Source: IPCC Climate Change 2007:

So our present situation marks a continuation of capitalist society. One could cite Weber and say that we have stuck ourselves more and more in the steel-hard casing of the rationality. This has only been done through the application of scientific knowledge in a diverse range of disciplines. Also, ICTs are devices that have provided a crucial fixity to the social structures that we inhibit. Although they were created by human s engaged in political and economic practices, they now constrain decision making, through the proliferation of uncertain side-effects such as global warming, security and financial crises which escape Weber’s notion of rational calculation.

So, do current sociologists have anything to say about the future? John Urry has recently proposed two visions for the world in 2050. The first is warlord localism, AKA the Children of Men scenario, where a world adversely affected by global warming and a lack of energy becomes fragmented, states lose their ability to govern, leading to local territories controlled by force by warlords. How likely is this to happen? Futurology is a hard game to play.

In We Have Never Been Modern Bruno Latour, suggests that we should engage in experimental metaphysics and treat humans and nonhumans as first class objects of sociological study. Latour recently suggested that new datascapes available through ICT allow a new type of sociology to take place, relying on massive data collection on multiple aspects of our lives.

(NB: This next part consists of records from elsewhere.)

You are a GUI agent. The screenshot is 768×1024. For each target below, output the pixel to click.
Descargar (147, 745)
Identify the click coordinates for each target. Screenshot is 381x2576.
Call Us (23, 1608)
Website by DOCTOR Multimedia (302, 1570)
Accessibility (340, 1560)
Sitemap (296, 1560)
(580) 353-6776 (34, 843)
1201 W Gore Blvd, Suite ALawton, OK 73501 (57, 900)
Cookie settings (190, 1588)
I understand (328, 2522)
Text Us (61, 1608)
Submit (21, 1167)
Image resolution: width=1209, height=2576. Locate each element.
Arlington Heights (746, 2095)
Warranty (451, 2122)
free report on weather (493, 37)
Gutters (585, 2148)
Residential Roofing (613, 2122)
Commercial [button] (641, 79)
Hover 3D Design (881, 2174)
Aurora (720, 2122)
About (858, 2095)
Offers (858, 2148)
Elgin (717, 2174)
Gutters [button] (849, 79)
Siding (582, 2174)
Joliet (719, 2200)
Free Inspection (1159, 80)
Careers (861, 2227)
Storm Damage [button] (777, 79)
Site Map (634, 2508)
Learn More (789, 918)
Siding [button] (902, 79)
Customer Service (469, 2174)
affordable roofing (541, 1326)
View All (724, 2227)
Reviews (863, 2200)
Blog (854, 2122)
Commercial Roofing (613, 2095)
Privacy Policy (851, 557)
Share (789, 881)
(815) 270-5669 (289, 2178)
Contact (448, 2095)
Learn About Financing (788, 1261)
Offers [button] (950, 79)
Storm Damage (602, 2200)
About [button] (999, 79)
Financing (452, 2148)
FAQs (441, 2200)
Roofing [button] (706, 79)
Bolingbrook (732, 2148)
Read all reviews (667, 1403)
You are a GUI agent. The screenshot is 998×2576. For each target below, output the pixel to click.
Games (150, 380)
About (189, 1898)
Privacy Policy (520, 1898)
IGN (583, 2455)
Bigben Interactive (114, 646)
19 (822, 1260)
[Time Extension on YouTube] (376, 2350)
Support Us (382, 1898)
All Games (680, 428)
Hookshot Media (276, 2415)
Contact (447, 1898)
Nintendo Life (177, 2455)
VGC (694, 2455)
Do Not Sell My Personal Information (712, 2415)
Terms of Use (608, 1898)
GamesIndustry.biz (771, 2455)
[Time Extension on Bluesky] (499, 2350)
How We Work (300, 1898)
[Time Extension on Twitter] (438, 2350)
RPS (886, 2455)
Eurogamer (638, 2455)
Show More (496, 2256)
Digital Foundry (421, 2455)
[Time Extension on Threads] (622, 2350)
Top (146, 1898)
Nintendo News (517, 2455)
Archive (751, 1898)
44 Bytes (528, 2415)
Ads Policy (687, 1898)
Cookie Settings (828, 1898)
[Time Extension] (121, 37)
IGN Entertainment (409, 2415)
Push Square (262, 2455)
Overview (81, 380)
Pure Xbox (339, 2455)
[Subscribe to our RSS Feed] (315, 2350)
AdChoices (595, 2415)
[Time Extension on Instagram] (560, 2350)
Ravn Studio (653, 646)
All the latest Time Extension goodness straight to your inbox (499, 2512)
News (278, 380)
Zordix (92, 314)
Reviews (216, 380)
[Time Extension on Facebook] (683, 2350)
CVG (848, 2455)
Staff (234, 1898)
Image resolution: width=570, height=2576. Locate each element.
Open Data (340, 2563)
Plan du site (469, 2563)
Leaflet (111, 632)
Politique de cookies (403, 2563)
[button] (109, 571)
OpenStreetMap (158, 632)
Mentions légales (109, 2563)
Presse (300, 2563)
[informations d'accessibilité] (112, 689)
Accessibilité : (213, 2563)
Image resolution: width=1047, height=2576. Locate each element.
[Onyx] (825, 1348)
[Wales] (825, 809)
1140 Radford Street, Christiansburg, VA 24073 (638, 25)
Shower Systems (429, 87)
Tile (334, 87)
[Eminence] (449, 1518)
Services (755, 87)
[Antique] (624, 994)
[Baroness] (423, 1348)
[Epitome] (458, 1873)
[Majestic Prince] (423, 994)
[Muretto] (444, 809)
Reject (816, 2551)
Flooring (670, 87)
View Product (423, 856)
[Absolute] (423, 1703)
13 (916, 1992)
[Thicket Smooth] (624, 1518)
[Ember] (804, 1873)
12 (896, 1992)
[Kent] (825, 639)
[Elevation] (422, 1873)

In this sociology of datascapes, it is possible to trace the individual as they flow through society, establishing and removing relations with other individuals and objects (or actants). This is all very nice, but sociology could end up as a complicit in Urry’s alternative scenario for the world: A digital panopticon.

In 2006, the UK’s data protection agency, the Information Commissioner produced a report in which it stated that Britain is now a Surveillance Society [ii]. Britain has the highest concentration of security cameras in the world, with 1 camera for every 12 people. Here is a quote:

“In 2016…The digital divide has grown ever deeper with some condemned to a purgatory of surveillance and an inability to access information…However the culture of peer-to-peer surveillance has also splintered and produced new variants. There is a great deal of vigiliante surveillance by hardliners who feel that the state is ‘not doing enough’ to control terrorism, crime and illegal immigration, and unofficial websites of the ‘suspect’ have proliferated, leading to all kinds of mistakes and misidentifications.”

Journalist Adam Curtis believes that technocratic management has engineered a society where, possibly within a few years, almost all of our actions could be predicted by computers. Sites such as Amazon and Last.fm have uncannily picked up on my tastes in books and music for example. The threat is that, to cite the name of a Japanese sci-fi of the same name, at the end of the day, we may not even be “ghosts in the shell.”[iii]


[i] Please read the patriotism in this talk ironically.

[ii] Possibly the best commentary on the surveillance society comes from the UK-based IT news site The Register.

[iii] Ghost in the Shell, at least the TV series is equal parts Deleuze, Weber and Jameson. Well worth catching.